Walpole High graduate McHugh, 39, clearly recalls the events leading up to her fateful decision to fire a round from her 9 mm Glock 19 into the shoulder of the carjacker who was holding a hostage at gunpoint. In fact, she recites her tale as if she's talking about any other day.

Nearly seven months later, the two-year veteran of the Metropolitan Police Department has three medals to remind her she did the right thing.

The first award came in early April from the chief of police in Prince George's County in Maryland, where the shooting actually took place after a wild chase led McHugh and O'Gorman across the city border into that state. They received the Chief's Award for their actions.

On April 21, the Mid-Atlantic Women in Law Enforcement Association honored McHugh with its Medal of Valor. Two days later, the D.C. Metropolitan Police Department gave McHugh a Medal of Valor, as well.

Metropolitan Police officials released a statement characterizing McHugh's and O'Gorman's efforts in helping to apprehend an armed carjacking suspect as "exceptionally valiant and heroic."

The call that started the pursuit came over the radio around 6 p.m. to keep a lookout for an armed carjacker headed toward the Fifth District, McHugh said.

"Let's say it's not in the tourist areas," McHugh said of what is one of D.C.'s higher-crime neighborhoods.

Along with O'Gorman, McHugh spotted the suspect moving quickly through traffic. According to reports, the suspect had carjacked a BMW station wagon.

After McHugh and O'Gorman turned on their lights and attempted to box-in the stolen vehicle to force it to stop, the driver drove over the median strip, she said. At that point, police chased the BMW.

The pursuit led into Prince George's County, according McHugh. She and her fellow officer continued to follow, broadcasting their location to assisting units.

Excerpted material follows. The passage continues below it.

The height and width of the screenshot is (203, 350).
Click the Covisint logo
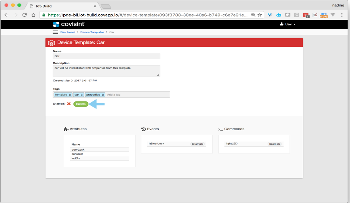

After the suspect crashed the stolen vehicle into a police cruiser, the man - in his early 20s, she guessed - left "with his gun pointing at everybody." It was an automatic pistol, according to the department.

He approached a passing truck with his gun out in an attempt to carjack the vehicle, McHugh said. Instead, "the guy gunned it" away from the area, McHugh said. At this point, a teenager walked into the area carrying a number of boxes from a nearby bakery, she said. The suspect grabbed him around his neck and backed him up against a wall with the gun pointed sometimes at the young man's head, other times at surrounding police officers, and even at himself.

McHugh, O'Gorman, and other law enforcement officials had, by now, formed a sort of "semicircle perimeter," McHugh said. The suspect was ordered to drop his weapon. Instead, McHugh said, "he took the gun and put it into his own mouth."

"I thought it was going to be an ugly ending," she said. Moments later, he shifted from holding the hostage with one arm to holding him with the other. It seemed like he was going to shoot the hostage and then himself, she said.

Presented with a clear shot, McHugh took it. The bullet struck the carjacking suspect in the shoulder. The hostage immediately took off running. But the suspect pointed his gun "like he was going to shoot him anyway," McHugh said. Two other officers opened fire.

The carjacking suspect died at the hospital and the hostage was all right, McHugh said.

The Metropolitan Police Department praised McHugh and her fellow officers for "their calm professionalism in the most stressful situation that a law enforcement officer can face."

McHugh's parents, Harold and Margaret Clarkson, live on Main Street in Walpole. Harold Clarkson said he was very proud of his daughter, who, he pointed out, spent a great deal of time in the military. "She's always been a pretty good kid," he said.

"I guess I've always been in some sort of uniform," said McHugh, who served in the Army National Guard in tours during the first Iraq war in 1991 and in Afghanistan in 2004. McHugh credited her father with convincing her to pursue a spot at the Metropolitan Police Department by whatever means necessary.

"I love it. I love my job," she said.